Regulation of vascular permeability factor/vascular endothelial growth factor (VPF/VEGF-A) expression in podocytes

Abstract

Vascular permeability factor/vascular endothelial growth factor (VPF/VEGF-A) is expressed constitutively in the adult glomerular podocytes at high levels; however, the regulation of its production is unclear. Recent data from podocyte-specific knockout mice suggest that VPF/VEGF-A is critical for the proper maintenance of glomerular filtration barrier and the glomerular endothelial fenestrae. We hypothesized that the glomerular basement membrane (GBM) matrix-podocyte interaction may play a role in the constitutive expression of VPF/VEGF-A in the adult glomerulus. VPF/VEGF-A mRNA levels in a human podocyte cell line grown in the presence of various extracellular matrices were quantitated by real-time polymerase chain reaction (PCR) experiments.
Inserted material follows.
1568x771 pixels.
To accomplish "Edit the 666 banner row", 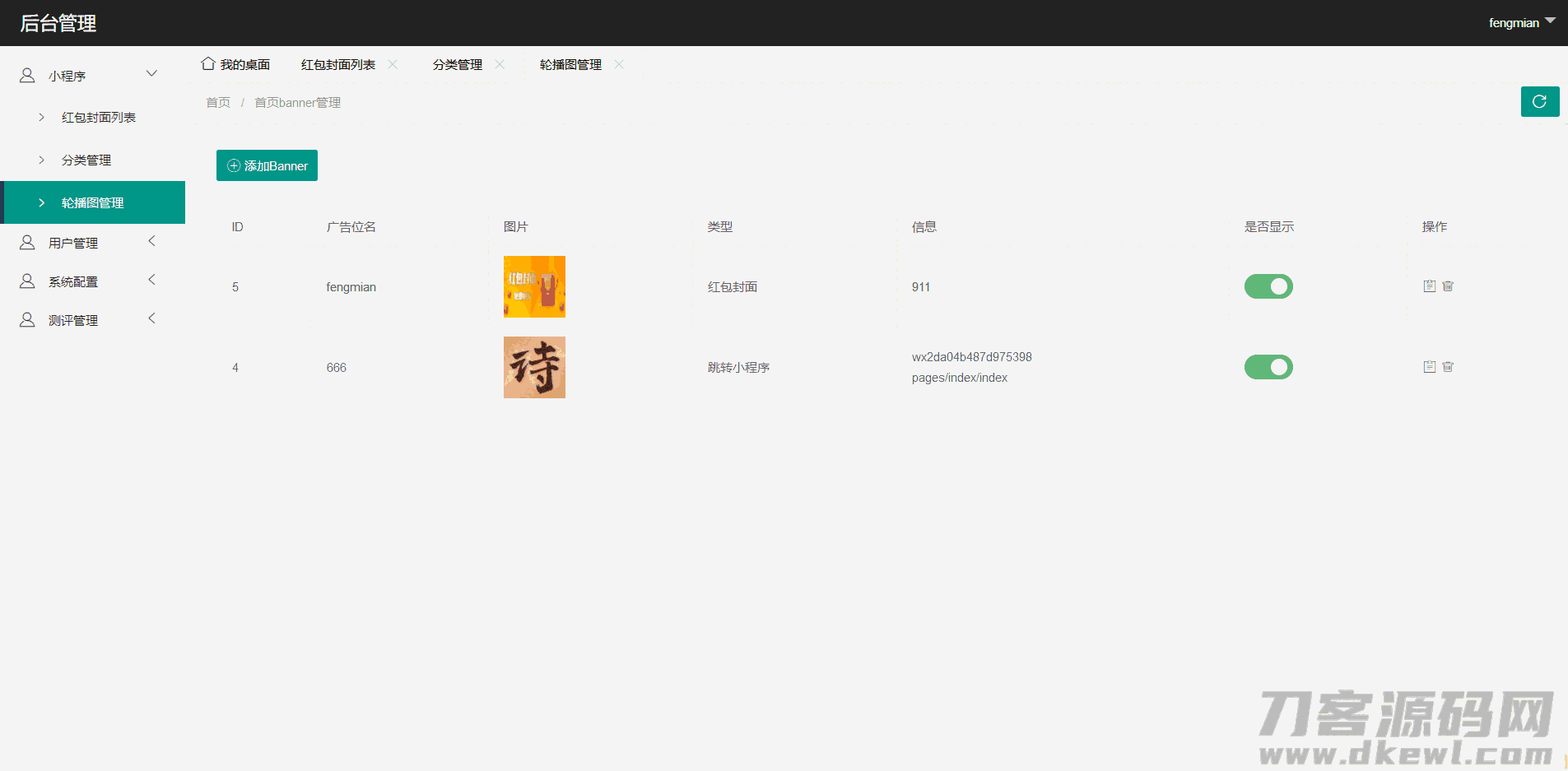I will 1430,367.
VPF/VEGF-A protein levels in the culture supernatant from the same conditions were measured by enzyme-linked immunosorbent assay (ELISA). Promoter activity of VPF/VEGF-A gene in these cells was performed by transfecting full length (2.6 kb) VPF/VEGF-A promoter, which is fused with luciferase reporter gene. Immunoprecipitation and Western blot experiments were carried out in order to detect the association of hypoxia-inducible factor-alpha (HIF-alpha) and p300 in podocyte cells. In this study, we provide preliminary evidence that signaling through the extracellular matrix proteins and, in particular, laminin and its receptor alpha(3)beta(1) integrin may regulate VPF/VEGF-A production in cultured podocytes in vitro. We also present data that increased activity of the transcription factor HIF-alphas in podocyte is not related to hypoxia and may lead to up-regulation of VPF/VEGF-A transcription. The classical type protein kinase C (PKC) may be a potential intermediate signaling molecule in this event. These data suggest a novel nonhypoxic regulation of VPF/VEGF-A production in the glomerulus of the kidney during physiologic states. These observations may form the basis of more elaborate studies that will finally provide the detailed signaling pathway for VPF/VEGF-A synthesis in podocytes and will help our understanding of the pathogenesis of various VPF/VEGF-A-related diseases in the glomerulus of the kidney.